Both women had backgrounds in design. Gavriel had worked as a designer for Lanvin in Paris. And Mansur studied textile design at Rhode Island School of Design before starting work at an Internet startup in L.A. They bonded over an early-morning trip to the Flower Mart in downtown L.A.
"We just clicked. We had something aesthetically in common," said Gavriel during a visit to the label's New York showroom.
Soon, a business idea was hatched.
"We liked the idea of working in a template that was iconic, whether that was a bag or a trench coat, and expressing emotion through material quality and color," says Mansur.
They decided to launch a handbag line with two simple styles, a bucket bag and tote, both of which have a spare, Minimalist appeal not unlike designer Bonnie Cashin's original designs for Coach in the 1960s.
The initial concept for Mansur Gavriel was influenced by the L.A. lifestyle, they say. "We wanted a certain ease and liked the idea of lifestyle being inspired by nature in its purest form," says Mansur. "It was about putting material quality before everything else."
The starting point was a natural-looking, vegetable-tanned leather. "It builds up this surface and texture as you use it and kind of ages with you," Mansur says. "We just fell in love with it."
After spending several months developing samples, they moved to New York to open the business. The bags are made in Italy.
Initial styles came in a blanched "camello" natural brown hue or in black, with a contrasting color patent-leather interior coating.
They have since added white, powder pink, red, royal and navy blue bags, and expanded the interior colors to include metallic silver, gold and pewter, and brights such as vivid orange, royal blue and pink.
There is no recognizable branding on the bags, save for the name "Mansur Gavriel" written in discreet, tiny gold lettering at the bottom of one side.
"A lot of our decisions are based on squeezing as much quality out of an accessible price point as we can," says Mansur. "We don't have a lining or hardware. Those things add up," Gavriel adds.

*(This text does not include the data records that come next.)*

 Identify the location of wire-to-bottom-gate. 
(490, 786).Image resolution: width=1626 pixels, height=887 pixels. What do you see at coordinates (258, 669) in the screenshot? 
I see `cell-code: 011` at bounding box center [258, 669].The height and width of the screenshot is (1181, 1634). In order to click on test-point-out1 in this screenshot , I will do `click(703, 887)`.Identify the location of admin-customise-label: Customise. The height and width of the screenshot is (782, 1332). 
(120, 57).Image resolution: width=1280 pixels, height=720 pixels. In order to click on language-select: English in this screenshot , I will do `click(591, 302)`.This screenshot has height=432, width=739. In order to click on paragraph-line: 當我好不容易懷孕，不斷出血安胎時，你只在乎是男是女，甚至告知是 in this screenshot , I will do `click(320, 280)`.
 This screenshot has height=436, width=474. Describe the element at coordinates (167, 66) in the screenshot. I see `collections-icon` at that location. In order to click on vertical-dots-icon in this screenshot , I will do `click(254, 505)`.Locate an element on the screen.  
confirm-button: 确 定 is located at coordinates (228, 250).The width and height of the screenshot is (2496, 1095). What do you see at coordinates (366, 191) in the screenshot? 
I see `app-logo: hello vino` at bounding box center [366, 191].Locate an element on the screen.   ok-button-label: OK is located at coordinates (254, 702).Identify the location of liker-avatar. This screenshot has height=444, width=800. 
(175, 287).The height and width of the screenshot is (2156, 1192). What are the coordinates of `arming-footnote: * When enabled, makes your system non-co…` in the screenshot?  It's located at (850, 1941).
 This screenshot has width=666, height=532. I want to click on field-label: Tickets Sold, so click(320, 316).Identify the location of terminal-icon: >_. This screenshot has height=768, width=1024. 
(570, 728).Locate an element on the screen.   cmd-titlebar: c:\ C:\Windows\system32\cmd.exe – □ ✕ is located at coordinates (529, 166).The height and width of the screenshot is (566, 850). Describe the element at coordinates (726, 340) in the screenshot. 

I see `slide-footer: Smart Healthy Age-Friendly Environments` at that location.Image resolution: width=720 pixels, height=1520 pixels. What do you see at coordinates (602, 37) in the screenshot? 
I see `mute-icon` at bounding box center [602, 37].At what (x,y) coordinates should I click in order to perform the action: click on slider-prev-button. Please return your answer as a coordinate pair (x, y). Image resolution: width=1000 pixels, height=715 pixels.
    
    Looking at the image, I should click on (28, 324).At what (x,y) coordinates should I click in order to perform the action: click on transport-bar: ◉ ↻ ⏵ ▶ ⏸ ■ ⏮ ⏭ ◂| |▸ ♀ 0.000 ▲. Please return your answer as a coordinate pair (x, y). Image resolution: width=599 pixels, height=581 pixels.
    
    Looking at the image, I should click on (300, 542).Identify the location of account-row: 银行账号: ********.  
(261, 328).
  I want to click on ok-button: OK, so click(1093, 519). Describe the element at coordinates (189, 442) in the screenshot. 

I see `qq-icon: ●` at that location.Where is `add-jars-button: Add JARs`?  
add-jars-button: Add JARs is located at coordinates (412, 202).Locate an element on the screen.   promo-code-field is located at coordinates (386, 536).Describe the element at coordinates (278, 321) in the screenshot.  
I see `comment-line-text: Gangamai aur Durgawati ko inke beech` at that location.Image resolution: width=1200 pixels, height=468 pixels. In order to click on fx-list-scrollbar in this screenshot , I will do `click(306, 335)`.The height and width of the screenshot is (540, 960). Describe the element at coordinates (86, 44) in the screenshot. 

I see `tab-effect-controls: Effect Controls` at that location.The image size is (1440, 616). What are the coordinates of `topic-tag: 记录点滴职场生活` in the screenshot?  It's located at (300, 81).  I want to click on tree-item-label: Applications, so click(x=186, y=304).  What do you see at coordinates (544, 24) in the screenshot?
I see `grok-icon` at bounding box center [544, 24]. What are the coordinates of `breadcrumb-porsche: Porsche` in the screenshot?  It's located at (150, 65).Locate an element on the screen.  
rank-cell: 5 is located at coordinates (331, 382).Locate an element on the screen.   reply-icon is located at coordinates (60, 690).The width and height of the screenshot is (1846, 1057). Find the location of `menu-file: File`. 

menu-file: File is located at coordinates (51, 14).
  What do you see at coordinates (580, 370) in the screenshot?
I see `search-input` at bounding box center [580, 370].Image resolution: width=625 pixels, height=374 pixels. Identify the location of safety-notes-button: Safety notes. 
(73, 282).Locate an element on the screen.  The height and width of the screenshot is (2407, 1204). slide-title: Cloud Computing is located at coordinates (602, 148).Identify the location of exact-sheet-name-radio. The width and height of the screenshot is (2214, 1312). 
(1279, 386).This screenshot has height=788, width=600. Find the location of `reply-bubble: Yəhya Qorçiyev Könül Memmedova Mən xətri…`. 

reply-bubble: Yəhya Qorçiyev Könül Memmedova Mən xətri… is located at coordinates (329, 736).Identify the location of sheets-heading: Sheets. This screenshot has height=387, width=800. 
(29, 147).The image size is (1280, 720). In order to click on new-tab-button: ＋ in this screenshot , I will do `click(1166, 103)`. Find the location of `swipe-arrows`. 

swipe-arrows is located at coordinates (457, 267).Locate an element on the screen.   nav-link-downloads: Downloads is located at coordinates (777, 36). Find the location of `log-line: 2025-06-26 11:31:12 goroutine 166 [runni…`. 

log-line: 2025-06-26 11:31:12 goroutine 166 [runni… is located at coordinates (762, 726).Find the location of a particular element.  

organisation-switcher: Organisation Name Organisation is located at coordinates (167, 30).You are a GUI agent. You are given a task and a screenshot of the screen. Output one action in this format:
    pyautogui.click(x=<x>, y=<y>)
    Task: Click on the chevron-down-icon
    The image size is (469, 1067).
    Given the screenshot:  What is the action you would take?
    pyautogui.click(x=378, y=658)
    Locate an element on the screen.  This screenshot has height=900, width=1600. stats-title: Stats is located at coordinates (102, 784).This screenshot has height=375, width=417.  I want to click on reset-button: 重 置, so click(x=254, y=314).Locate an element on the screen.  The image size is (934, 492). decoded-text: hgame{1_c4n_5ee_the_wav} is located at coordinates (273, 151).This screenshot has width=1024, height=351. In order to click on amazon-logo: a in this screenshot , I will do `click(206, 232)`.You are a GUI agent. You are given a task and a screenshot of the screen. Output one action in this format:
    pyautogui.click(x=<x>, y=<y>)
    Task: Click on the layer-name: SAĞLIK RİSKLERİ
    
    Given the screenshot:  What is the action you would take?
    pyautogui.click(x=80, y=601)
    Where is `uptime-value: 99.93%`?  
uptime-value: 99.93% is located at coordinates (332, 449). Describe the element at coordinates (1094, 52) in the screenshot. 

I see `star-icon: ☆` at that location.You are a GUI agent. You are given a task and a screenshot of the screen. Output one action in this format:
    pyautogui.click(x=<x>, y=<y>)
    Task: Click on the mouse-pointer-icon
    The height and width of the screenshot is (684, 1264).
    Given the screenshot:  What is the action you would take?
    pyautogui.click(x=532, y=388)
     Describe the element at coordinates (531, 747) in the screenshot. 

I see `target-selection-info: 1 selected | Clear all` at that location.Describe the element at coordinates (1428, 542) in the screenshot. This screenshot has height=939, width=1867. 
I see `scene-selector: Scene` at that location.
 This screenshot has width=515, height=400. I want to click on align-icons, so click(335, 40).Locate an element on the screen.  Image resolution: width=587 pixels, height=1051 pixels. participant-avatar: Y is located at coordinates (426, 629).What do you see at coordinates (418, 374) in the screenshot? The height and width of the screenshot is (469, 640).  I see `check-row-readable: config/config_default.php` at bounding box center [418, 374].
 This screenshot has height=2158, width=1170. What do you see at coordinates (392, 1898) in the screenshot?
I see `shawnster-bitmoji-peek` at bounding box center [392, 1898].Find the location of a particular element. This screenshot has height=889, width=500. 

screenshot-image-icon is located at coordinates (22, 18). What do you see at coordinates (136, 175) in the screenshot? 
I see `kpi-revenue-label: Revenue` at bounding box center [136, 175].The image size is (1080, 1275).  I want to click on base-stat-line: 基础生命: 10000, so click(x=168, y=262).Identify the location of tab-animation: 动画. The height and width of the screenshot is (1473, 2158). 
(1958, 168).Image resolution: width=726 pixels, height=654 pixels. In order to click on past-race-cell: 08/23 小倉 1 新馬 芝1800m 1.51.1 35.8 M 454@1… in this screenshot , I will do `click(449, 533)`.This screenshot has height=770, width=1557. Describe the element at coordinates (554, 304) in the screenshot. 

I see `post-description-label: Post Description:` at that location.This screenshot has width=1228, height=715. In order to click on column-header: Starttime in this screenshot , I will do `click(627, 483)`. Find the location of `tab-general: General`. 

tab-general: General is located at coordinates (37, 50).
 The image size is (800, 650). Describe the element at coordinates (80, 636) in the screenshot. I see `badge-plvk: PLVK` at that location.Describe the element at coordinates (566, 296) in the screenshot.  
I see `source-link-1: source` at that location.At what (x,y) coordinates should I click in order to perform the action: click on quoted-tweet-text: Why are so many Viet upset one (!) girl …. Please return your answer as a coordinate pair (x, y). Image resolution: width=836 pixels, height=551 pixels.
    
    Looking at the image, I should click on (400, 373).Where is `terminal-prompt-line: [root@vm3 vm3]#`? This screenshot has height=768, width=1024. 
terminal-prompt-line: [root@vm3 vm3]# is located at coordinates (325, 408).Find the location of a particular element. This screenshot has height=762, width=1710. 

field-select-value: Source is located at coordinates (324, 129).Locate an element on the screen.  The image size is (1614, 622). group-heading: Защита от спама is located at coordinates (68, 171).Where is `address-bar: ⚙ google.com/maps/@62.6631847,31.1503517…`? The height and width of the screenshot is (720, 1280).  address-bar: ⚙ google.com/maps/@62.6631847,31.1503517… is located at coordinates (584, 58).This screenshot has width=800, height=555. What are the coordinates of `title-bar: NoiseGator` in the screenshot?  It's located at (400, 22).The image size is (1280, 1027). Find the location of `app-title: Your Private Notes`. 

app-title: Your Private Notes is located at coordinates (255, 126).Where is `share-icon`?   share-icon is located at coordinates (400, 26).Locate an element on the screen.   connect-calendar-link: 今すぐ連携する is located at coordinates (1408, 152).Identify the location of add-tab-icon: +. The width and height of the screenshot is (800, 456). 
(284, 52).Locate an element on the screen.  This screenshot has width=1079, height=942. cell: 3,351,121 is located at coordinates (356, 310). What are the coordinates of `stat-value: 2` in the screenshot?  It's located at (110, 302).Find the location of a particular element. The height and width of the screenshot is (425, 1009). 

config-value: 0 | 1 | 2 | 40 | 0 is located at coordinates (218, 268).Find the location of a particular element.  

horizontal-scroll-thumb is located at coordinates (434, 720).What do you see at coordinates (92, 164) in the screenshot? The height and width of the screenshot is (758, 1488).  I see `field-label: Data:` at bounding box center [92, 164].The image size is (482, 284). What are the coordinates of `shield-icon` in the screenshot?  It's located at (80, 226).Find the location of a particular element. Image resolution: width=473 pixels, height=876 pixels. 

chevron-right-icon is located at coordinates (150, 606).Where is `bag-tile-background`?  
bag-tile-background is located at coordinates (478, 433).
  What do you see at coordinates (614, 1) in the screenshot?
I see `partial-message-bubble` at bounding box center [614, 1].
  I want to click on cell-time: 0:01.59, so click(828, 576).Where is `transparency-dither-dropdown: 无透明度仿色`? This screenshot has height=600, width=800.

The first retailer to pick up the collection was Steven Alan, and L.A.'s Jenni Kayne boutiques followed soon after. Now, Mansur Gavriel is also sold at Barneys New York, Bergdorf Goodman and Net-a-Porter.
And for fall, they've introduced their first backpack, as well as a mini bucket bag.
Their biggest problem is satisfying demand. "We feel bad when people are frustrated. But the truth is, it's growing faster than we can keep up," says Mansur. "Our production capacity is increasing, but we don't want to go overboard."
The two partners started e-commerce sales on their website in August, and already many of the styles, including the popular black bucket with red interior, are sold out until December.
"They may look simple, but they take 40 steps to make, so they have to be made with a lot of care and time," says Gavriel.
In the future, they envision the Mansur Gavriel world growing.
"We definitely want to add other products," says Mansur. "We're reluctant to say what, because the sampling process is so important, and it took us two years to develop the bags. But we want to build a world where we offer many different things, perfected. I hate to say 'back to basics' because that's so on trend right now, but it's true."